* **How to complete this task**
Reproduce the records that follow in full, excluding any picture they contain.

Screenshot grounding data

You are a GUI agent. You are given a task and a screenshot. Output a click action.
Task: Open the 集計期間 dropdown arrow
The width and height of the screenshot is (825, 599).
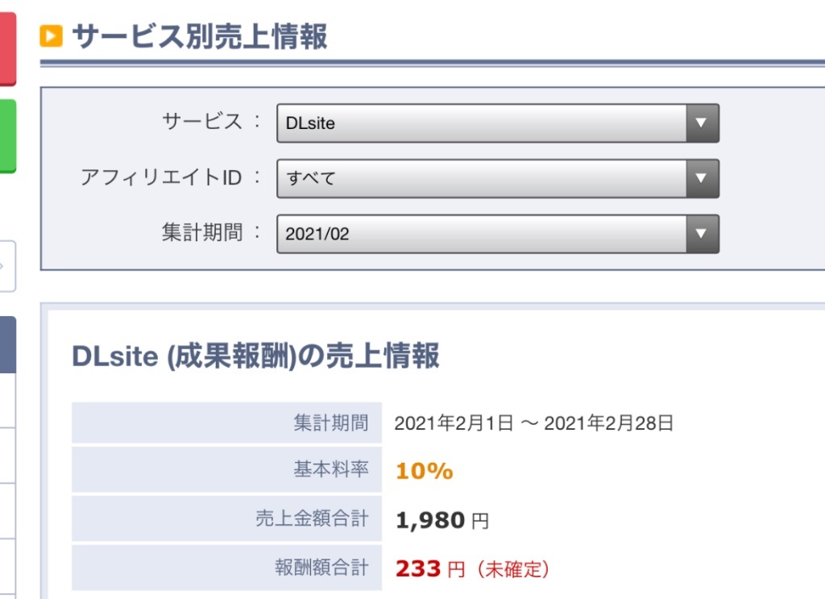pyautogui.click(x=702, y=234)
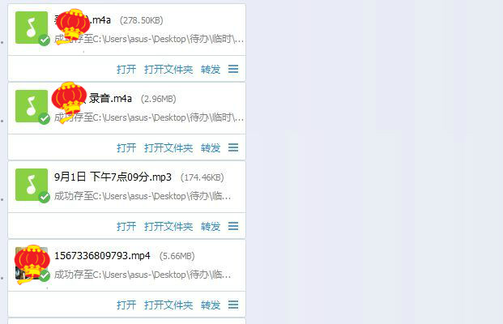Forward the 录音.m4a file via 转发

point(211,148)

* **Finished task**
You are a GUI agent. You are given a task and a screenshot. Output a click action.
Task: Open the 集計期間 dropdown arrow
The width and height of the screenshot is (825, 599).
pyautogui.click(x=702, y=234)
Forward the 录音.m4a file via 转发

point(211,148)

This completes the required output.